The attorney represents plaintiffs in a U.S. lawsuit against the drug companies Pfizer Inc. in New York and Boehringer Ingelheim Pharmaceuticals Inc. in Ingelheim, Germany.

"People have become compulsive about knitting and painting their homes. We have people who have painted their homes 10 or 15 times over in the course of two months. And these are people with no history of this type of behavior."

Pfizer referred requests for comment to Boehringer Ingelheim. The second company did not make officials available for comment on Tuesday. Boehringer Ingelheim manufactures Mirapex. It contracted with Pfizer to market the drug.

A Toronto law firm launched a class action in Canada last month with Schick as the lead plaintiff. Schick stopped taking Mirapex in January when he learned about the possible connection between his gambling and the medication.

The U.S. lawsuit is a multiplaintiff lawsuit filed in federal district court in California.

The lawsuits seek compensation for the plaintiffs' losses and punitive damages. They also want the drug companies to warn doctors and patients about the possibility of "the significant and substantial side effects" of compulsive behavior that may accompany the use of Mirapex.

Until this year, the drug companies didn't warn patients that compulsive behaviors were possible side effects of Mirapex.

Boehringer Ingelheim now lists "compulsive behaviors (including sexual and pathological gambling)" as a possible side effect associated with taking Mirapex.

So far, one attorney, he has heard from two Michigan residents who complained that Mirapex caused them to develop compulsive behaviors. But whether a judge will allow the Michigan residents to be included in the case is unknown.

Michigan is the only state that bars its residents from filing product liability lawsuits against drug companies once the Food and Drug Administration approves the products, said, a personal injury lawyer in Lansing, Mich. So it's unclear whether judges elsewhere will allow Michigan residents to participate in a national class action.

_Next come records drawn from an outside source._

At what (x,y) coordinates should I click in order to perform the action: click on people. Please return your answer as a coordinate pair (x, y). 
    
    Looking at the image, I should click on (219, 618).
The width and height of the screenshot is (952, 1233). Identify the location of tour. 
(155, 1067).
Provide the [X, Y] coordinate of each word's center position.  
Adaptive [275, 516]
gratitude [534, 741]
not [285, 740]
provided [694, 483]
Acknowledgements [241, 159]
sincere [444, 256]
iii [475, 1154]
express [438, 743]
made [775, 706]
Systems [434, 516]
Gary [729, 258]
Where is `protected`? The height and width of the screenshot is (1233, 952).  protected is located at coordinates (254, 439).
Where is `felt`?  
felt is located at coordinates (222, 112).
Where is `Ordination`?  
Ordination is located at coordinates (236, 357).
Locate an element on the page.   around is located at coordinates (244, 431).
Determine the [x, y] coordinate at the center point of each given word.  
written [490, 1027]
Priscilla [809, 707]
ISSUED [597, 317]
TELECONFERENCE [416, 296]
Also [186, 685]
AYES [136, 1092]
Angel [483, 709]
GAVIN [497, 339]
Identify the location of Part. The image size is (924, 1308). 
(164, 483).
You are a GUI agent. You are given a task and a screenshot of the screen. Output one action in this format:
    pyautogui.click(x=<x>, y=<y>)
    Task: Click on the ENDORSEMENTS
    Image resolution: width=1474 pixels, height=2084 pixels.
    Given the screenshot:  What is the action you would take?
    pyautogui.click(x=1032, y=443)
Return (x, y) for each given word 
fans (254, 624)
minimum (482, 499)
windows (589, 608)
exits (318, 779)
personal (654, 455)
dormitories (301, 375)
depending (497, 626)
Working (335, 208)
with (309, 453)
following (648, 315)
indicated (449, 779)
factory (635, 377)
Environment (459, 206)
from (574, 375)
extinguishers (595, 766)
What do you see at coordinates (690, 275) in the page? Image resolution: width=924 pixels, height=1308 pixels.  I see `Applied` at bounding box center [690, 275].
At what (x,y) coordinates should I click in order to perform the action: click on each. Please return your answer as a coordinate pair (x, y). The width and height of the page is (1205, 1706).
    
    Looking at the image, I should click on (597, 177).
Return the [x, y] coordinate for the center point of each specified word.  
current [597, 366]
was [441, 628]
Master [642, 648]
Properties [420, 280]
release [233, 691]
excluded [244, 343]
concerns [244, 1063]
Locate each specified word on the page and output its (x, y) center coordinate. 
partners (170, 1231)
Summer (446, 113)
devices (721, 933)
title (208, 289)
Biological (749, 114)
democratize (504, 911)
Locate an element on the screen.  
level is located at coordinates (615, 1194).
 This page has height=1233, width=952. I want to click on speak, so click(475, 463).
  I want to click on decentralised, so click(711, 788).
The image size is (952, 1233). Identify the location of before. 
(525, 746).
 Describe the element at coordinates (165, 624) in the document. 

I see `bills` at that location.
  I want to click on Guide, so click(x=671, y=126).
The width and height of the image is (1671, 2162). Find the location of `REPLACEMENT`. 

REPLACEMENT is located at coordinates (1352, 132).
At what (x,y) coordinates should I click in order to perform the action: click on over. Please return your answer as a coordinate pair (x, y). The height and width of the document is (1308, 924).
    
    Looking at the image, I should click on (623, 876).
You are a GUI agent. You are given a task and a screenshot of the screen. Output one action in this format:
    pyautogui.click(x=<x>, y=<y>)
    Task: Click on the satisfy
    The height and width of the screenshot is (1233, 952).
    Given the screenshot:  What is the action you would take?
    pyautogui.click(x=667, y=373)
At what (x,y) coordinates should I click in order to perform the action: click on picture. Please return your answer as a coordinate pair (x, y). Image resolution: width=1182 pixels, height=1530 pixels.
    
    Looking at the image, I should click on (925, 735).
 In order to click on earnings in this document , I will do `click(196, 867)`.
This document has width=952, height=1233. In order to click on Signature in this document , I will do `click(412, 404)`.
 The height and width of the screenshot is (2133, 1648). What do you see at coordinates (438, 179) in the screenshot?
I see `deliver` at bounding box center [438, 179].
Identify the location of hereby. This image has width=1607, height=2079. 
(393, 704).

In February, a New York federal judge dismissed 187 Michigan residents from a class action against the maker of the diabetes drug Rezulin because of the state law. Rezulin, made by Warner-Lambert, was pulled off the market in 2000 after it was linked to nearly 400 deaths and thousands of cases of liver failure.

But recently a New Jersey state judge ruled that Michigan residents could pursue legal actions there against the makers of Vioxx but on an individual basis.

Merck & Co., based in Whitehouse Station, N.J., pulled Vioxx off the market in 2004 after its own studies indicated it might have caused heart attacks or cardiac deaths in up to 139,000 Americans.

A 2003 report in the journal Neurology detailed the work of scientists at the Muhammad Ali Parkinson Research Center in Arizona. They surveyed 1,800 Parkinson's patients over one year and found that of the 529 patients in the study who took Mirapex, eight developed gambling addictions.

Scientists believe Parkinson's disease is caused by a lack of the chemical dopamine in the brain. Dopamine is necessary for smooth, controlled movements of muscles and is produced by cells in the brain normally.

Mirapex, one of a class of drugs known as dopamine agonists, works by mimicking the action of dopamine in the brain to help control the movement of muscles.

Dopamine also affects brain processes that control emotional responses and a person's ability to experience pleasure and pain, and it is thought to play a role in addiction.